Evolution of migrating planets undergoing gas accretion

We analyze the orbital and mass evolution of planets that undergo runaway gas accretion by means of two- and three-dimensional hydrodynamic simulations. The disk torque distribution per unit disk mass as a function of radius provides an important diagnostic for the nature of the disk-planet interactions. We present results of simulations for mass-gaining, migrating planets. For planets with an initial mass of 5 M-circle plus, which are embedded in disks with standard parameters and which undergo runaway gas accretion to 1 M-J, the torque distributions per unit disk mass are largely unaffected by migration and accretion for a given planet mass.

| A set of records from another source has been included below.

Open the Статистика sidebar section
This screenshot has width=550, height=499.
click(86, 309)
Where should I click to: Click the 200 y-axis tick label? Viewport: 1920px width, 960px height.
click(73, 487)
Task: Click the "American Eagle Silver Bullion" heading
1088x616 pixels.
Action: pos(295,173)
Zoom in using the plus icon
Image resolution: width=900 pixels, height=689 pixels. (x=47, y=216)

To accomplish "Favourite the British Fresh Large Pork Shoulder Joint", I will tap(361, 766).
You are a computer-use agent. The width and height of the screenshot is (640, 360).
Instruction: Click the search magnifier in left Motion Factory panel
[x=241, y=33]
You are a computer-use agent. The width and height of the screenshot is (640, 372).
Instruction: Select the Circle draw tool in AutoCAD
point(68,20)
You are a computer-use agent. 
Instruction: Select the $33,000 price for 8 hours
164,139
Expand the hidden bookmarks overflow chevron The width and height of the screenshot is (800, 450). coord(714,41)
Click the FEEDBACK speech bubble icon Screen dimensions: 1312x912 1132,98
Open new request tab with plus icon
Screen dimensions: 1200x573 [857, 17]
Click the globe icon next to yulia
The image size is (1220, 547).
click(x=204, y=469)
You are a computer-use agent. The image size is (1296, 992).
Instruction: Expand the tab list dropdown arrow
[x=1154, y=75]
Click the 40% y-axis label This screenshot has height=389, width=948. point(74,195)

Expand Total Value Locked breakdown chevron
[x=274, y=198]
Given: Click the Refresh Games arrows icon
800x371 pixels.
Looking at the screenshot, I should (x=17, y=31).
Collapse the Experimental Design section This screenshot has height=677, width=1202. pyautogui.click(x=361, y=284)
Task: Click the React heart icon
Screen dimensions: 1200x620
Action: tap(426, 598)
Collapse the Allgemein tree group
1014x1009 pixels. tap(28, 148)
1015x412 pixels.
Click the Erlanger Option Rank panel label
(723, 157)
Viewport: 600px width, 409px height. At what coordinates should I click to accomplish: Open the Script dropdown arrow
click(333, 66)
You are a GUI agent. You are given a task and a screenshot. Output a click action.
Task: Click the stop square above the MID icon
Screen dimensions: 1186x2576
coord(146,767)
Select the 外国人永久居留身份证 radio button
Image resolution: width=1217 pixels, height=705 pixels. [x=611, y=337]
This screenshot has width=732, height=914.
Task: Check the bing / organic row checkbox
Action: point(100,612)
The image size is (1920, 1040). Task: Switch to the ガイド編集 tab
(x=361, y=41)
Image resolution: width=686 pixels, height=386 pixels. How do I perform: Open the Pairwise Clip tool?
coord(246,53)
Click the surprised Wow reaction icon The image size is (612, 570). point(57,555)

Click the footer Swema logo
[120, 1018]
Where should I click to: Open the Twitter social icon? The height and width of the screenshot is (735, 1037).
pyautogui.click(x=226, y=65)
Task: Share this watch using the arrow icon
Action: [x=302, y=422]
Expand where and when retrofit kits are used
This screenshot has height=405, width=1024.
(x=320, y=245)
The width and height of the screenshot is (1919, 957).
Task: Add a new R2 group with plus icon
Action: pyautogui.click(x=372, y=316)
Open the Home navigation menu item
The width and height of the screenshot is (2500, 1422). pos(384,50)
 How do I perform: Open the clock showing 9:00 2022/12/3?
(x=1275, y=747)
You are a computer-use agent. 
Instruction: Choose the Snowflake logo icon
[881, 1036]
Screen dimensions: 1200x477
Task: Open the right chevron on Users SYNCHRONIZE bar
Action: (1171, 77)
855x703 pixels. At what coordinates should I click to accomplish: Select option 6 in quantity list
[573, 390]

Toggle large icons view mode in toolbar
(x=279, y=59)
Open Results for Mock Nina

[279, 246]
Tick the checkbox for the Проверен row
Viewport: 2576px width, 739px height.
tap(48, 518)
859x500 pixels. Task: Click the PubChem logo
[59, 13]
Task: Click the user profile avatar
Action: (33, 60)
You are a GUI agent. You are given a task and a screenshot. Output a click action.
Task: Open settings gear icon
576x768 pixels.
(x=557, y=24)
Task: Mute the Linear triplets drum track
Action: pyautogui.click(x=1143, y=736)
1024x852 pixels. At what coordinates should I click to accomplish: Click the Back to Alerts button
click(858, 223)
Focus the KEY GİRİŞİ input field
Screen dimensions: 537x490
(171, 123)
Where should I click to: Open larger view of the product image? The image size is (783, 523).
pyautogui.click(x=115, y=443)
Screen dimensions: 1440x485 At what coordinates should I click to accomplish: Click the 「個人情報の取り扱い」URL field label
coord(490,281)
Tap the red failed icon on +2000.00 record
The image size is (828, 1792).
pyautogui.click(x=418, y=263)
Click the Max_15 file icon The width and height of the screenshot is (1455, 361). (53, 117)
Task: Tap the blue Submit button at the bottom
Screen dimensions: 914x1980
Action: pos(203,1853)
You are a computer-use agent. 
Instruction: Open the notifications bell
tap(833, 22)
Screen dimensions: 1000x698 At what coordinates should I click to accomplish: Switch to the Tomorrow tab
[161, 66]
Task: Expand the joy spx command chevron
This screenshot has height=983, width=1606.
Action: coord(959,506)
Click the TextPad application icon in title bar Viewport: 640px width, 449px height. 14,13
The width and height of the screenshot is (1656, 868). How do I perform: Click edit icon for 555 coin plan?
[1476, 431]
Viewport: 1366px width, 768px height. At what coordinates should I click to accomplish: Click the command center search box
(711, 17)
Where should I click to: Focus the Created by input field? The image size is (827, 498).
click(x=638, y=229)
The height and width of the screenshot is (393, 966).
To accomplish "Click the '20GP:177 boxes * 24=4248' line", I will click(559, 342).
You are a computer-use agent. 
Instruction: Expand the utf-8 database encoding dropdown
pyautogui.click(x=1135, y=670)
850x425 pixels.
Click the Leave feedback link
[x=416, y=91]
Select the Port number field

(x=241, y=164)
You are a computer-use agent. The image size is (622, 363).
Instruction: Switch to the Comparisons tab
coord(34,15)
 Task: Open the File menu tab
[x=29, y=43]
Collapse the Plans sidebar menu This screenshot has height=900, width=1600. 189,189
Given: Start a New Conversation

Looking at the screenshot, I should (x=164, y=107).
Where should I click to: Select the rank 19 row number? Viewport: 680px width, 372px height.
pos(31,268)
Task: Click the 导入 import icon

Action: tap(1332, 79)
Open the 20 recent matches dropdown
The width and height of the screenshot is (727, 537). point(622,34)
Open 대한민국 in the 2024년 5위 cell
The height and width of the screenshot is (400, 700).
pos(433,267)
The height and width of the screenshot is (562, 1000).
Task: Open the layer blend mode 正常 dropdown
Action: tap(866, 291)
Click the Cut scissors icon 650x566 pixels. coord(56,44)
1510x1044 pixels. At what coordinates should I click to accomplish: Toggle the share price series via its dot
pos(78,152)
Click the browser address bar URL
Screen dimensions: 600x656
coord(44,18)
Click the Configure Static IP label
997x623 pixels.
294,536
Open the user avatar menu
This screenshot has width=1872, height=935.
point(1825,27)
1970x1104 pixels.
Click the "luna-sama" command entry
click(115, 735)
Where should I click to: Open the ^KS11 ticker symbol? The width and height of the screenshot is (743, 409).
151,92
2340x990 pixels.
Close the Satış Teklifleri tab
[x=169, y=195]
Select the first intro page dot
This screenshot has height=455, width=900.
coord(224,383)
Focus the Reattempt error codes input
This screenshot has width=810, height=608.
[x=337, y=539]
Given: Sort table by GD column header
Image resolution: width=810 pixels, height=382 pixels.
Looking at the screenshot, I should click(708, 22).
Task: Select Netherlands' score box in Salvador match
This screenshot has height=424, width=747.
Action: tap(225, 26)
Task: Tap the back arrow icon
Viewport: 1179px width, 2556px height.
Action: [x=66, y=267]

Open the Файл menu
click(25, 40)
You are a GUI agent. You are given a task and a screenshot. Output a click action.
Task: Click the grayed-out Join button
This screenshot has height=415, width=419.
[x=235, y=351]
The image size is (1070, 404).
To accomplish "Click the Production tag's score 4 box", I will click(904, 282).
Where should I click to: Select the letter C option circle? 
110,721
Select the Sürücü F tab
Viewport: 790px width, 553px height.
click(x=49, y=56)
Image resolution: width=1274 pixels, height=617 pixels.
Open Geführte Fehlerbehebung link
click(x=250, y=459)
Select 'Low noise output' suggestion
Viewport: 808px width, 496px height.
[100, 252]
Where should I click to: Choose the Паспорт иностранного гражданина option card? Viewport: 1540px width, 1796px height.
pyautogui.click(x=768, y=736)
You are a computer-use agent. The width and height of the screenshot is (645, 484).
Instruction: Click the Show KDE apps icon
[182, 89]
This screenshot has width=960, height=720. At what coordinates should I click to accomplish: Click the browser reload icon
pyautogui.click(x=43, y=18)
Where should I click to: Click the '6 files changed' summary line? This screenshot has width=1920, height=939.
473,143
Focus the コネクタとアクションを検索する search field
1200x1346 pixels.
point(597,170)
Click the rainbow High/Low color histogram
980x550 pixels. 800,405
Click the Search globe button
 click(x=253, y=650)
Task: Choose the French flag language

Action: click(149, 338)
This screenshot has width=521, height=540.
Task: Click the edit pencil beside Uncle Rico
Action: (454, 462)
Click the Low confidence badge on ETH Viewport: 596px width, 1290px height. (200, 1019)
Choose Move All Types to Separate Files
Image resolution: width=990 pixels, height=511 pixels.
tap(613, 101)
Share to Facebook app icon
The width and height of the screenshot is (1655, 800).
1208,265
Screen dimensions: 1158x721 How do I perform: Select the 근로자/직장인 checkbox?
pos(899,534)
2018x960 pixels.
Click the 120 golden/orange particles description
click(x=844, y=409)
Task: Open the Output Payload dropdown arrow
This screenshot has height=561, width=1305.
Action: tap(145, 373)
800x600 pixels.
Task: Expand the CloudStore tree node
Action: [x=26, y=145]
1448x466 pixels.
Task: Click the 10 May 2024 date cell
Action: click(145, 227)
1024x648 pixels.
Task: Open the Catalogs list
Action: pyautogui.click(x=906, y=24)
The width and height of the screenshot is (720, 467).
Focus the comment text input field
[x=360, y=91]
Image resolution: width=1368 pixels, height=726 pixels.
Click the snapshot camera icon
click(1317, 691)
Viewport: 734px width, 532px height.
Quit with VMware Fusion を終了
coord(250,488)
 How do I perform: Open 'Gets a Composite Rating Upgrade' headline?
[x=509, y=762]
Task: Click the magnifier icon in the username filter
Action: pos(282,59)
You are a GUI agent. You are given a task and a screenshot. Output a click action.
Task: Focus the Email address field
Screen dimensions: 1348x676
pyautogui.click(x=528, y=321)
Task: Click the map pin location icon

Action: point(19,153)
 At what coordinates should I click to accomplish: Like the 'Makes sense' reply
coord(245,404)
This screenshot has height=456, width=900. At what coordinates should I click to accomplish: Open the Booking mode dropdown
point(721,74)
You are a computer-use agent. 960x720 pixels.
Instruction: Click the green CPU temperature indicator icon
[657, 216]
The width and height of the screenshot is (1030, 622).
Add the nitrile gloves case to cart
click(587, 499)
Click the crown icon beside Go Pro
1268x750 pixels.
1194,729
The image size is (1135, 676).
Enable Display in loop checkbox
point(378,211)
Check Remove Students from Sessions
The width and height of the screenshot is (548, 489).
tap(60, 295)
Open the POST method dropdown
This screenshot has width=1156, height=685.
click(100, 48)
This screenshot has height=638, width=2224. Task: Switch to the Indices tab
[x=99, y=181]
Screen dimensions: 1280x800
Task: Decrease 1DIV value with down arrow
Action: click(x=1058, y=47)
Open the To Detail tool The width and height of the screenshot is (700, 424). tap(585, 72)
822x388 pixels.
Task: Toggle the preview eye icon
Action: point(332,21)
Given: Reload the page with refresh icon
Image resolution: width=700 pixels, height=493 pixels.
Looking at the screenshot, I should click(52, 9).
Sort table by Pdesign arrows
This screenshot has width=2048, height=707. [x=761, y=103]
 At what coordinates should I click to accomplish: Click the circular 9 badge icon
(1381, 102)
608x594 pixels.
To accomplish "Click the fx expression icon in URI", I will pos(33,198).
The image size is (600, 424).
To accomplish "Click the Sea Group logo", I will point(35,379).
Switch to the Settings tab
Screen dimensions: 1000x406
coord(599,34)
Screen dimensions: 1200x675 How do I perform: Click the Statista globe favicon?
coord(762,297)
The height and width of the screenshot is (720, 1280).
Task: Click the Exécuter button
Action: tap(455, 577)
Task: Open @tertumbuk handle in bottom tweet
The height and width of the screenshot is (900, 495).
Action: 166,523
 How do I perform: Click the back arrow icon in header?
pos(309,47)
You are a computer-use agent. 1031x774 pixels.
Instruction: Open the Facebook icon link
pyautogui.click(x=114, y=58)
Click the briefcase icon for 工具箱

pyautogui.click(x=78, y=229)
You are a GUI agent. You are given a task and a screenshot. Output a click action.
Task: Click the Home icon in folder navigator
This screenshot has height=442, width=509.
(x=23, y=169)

The migration rates for these planets are in agreement with the predictions of the standard theory for planet migration (type I and type II migration). The planet mass growth occurs through gas capture within the planet's Bondi radius at lower planet masses, the Hill radius at intermediate planet masses, and through reduced accretion at higher planet masses due to gap formation. During runaway mass growth, a planet migrates inward by only about 20% in radius before achieving a mass of similar to 1 M-J. For the above models, we find no evidence of fast migration driven by coorbital torques, known as type III migration. We do find evidence of type III migration for a fixed-mass planet of Saturn's mass that is immersed in a cold and massive disk. In this case the planet migration is assumed to begin before gap formation completes. The migration is understood through a model in which the torque is due to an asymmetry in density between trapped gas on the leading side of the planet and ambient gas on the trailing side of the planet.